Every year Mandiant responds to a large number of cyber attacks, and 2016 was no exception. For our M-Trends 2017 report, we took a look at the incidents we investigated last year and provided a global and regional (the Americas, APAC and EMEA) analysis focused on attack trends, and defensive and emerging trends.
When it comes to attack trends, we’re seeing a much higher degree of sophistication than ever before. Nation-states continue to set a high bar for sophisticated cyber attacks, but some financial threat actors have caught up to the point where we no longer see the line separating the two. These groups have greatly upped their game and are thinking outside the box as well. One unexpected tactic we observed is attackers calling targets directly, showing us that they have become more brazen.

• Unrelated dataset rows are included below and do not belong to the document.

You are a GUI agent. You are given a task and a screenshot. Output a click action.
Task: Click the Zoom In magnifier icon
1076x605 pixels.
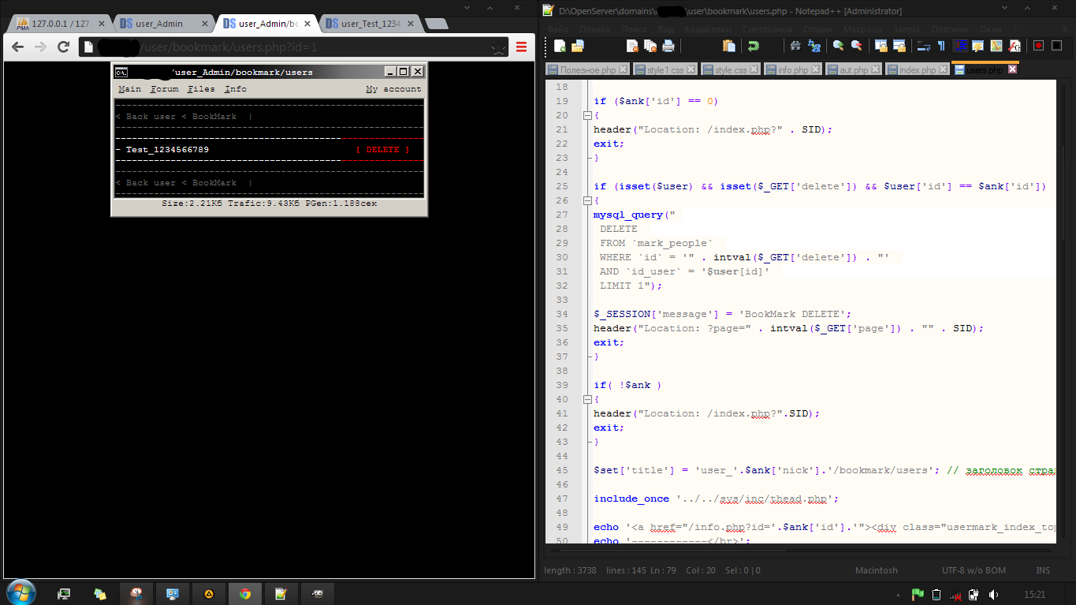[x=838, y=46]
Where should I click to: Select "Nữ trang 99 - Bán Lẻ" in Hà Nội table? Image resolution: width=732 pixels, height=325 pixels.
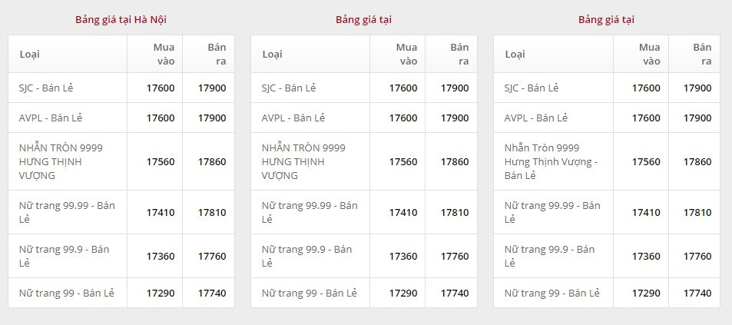[66, 293]
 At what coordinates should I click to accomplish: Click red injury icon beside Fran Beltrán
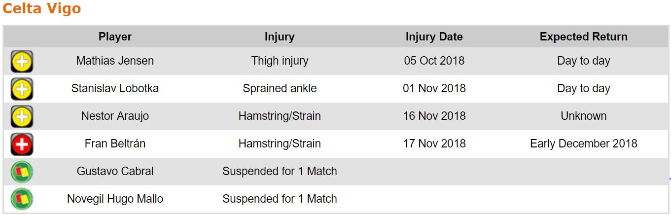point(22,144)
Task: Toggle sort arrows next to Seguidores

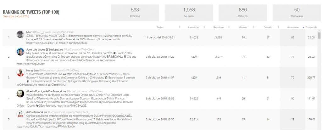Action: [228, 27]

While there has been a marked acceleration of both the aggressiveness and sophistication of cyber attacks, defensive capabilities have been slower to evolve. We have observed that a majority of both victim organizations and those working diligently on defensive improvements are still lacking adequate fundamental security controls and capabilities to either prevent breaches or to minimize the damages and consequences of an inevitable compromise.
Fortunately, we’re seeing that organizations are becoming better are identifying breaches. The global median time from compromise to discovery has dropped significantly from 146 days in 2015 to 99 days 2016, but it’s still not good enough. As we noted in M-Trends 2016, Mandiant’s Red Team can obtain access to domain administrator credentials within roughly three days of gaining initial access to an environment, so 99 days is still 96 days too long.
We strongly recommend that organizations adopt a posture of continuous cyber security, risk evaluation and adaptive defense or they risk having significant gaps in both fundamental security controls and – more critically – visibility and detection of targeted attacks.
On top of our analysis of recent trends, M-Trends 2017 contains insights from our FireEye as a Service (FaaS) teams for the second consecutive year. FaaS monitors organizations 24/7, which gives them a unique perspective into the current threat landscape. Additionally, this year we partnered with law firm DLA Piper for a discussion of the upcoming changes in EMEA data protection laws.